Before compromising a victim, adversaries may execute active reconnaissance scans to gather information that can be used during targeting. Active scans are those where the adversary probes victim infrastructure via network traffic, as opposed to other forms of reconnaissance that do not involve direct interaction.
Adversaries may perform different forms of active scanning depending on what information they seek to gather. These scans can also be performed in various ways, including using native features of network protocols such as ICMP. Information from these scans may reveal opportunities for other forms of reconnaissance (ex: Search Open Websites/Domains or Search Open Technical Databases), establishing operational resources (ex: Develop Capabilities or Obtain Capabilities), and/or initial access (ex: External Remote Services or Exploit Public-Facing Application).
This technique cannot be easily mitigated with preventive controls since it is based on behaviors performed outside of the scope of enterprise defenses and controls. Efforts should focus on minimizing the amount and sensitivity of data available to external parties.
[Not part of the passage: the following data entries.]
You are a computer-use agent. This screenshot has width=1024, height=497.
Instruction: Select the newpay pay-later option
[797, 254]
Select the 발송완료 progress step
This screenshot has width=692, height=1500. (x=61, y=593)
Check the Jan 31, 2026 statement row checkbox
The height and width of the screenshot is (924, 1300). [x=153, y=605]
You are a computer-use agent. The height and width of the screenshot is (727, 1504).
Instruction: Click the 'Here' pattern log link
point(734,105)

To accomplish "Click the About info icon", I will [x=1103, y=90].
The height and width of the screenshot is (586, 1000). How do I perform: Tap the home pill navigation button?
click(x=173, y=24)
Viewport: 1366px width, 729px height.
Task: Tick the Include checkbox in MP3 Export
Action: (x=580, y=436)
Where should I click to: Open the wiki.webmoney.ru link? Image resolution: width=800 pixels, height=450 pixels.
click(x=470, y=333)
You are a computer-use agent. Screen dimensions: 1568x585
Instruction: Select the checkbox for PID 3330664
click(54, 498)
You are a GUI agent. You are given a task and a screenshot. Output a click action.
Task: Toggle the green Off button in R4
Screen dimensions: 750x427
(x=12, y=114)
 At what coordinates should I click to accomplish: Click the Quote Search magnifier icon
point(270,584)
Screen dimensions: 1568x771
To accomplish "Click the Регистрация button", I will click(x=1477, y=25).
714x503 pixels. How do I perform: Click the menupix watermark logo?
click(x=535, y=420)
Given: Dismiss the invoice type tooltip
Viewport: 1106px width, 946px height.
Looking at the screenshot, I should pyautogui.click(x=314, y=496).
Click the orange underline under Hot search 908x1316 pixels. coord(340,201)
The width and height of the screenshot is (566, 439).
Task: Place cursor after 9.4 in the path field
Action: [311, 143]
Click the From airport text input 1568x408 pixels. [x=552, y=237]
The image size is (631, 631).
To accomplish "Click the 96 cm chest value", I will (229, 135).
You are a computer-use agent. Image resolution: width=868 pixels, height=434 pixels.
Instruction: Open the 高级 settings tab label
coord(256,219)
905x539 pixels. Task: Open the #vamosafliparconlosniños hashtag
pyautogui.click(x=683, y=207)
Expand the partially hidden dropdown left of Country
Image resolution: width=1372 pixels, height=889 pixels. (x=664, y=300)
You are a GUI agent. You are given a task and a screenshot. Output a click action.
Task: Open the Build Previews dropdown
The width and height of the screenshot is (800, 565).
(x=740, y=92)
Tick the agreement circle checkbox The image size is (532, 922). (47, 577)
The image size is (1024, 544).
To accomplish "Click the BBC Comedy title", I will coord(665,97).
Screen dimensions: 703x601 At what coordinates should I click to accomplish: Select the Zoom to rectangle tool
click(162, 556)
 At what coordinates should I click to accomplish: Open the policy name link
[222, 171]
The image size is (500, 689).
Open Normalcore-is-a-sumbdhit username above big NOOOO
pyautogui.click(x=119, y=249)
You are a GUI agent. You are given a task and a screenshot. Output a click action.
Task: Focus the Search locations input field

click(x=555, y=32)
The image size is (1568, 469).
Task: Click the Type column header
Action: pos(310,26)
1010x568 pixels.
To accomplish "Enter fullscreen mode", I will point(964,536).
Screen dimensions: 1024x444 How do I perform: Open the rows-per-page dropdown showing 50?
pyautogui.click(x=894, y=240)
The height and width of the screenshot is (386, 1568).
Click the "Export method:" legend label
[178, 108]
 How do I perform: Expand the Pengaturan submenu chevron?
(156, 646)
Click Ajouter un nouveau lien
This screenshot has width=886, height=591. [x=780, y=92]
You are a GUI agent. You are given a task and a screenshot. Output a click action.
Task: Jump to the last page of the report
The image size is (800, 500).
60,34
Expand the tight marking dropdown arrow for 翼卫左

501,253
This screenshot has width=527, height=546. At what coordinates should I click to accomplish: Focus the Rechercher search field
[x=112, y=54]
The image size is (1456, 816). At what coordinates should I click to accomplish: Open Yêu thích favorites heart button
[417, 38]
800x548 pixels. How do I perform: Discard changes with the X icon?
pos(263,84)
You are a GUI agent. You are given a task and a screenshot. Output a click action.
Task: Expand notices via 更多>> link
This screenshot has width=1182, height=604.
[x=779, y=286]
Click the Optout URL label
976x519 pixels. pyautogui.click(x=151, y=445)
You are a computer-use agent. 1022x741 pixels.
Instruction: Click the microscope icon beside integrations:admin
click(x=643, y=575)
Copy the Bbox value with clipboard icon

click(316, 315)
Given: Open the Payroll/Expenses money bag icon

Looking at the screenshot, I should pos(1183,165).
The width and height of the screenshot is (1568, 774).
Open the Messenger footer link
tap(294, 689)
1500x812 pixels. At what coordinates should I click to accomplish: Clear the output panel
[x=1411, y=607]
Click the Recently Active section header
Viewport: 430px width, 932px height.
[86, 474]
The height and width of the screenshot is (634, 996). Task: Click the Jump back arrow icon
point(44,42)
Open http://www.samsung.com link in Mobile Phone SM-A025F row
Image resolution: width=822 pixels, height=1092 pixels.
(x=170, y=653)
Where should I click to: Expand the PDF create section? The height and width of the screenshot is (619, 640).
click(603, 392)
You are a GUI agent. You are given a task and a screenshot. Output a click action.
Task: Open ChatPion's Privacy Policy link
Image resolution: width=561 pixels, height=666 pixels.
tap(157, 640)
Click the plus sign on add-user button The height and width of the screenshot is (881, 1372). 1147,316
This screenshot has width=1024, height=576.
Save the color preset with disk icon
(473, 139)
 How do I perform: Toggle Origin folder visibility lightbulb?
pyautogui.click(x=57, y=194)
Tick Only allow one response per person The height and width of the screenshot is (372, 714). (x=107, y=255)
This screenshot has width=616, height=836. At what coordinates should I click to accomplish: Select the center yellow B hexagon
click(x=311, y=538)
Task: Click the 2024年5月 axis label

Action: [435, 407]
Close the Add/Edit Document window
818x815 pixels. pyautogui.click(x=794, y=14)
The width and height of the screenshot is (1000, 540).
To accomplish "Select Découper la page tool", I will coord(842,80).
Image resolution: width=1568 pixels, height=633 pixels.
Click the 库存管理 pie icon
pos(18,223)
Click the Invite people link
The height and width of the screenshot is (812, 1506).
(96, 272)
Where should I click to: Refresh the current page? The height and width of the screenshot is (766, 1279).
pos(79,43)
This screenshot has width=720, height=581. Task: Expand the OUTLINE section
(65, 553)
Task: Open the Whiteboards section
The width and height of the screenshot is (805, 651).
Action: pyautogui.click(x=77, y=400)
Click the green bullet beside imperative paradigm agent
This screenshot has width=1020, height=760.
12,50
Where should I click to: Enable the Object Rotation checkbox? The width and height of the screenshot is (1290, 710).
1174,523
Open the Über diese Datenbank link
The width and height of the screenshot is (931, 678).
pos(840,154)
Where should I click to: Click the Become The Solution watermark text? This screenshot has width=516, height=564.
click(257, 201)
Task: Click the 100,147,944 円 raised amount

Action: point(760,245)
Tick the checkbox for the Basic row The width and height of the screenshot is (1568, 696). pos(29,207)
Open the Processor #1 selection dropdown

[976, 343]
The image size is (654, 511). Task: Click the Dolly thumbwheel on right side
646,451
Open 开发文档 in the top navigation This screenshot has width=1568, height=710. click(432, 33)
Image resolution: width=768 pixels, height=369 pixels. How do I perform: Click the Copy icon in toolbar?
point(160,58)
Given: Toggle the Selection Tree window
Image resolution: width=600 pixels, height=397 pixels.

Monitor for suspicious network traffic that could be indicative of scanning, such as large quantities originating from a single source (especially if the source is known to be associated with an adversary/botnet). Analyzing web metadata may also reveal artifacts that can be attributed to potentially malicious activity, such as referer or user-agent string HTTP/S fields.
Much of this activity may have a very high occurrence and associated false positive rate, as well as potentially taking place outside the visibility of the target organization, making detection difficult for defenders.
Detection efforts may be focused on related stages of the adversary lifecycle, such as during Initial Access.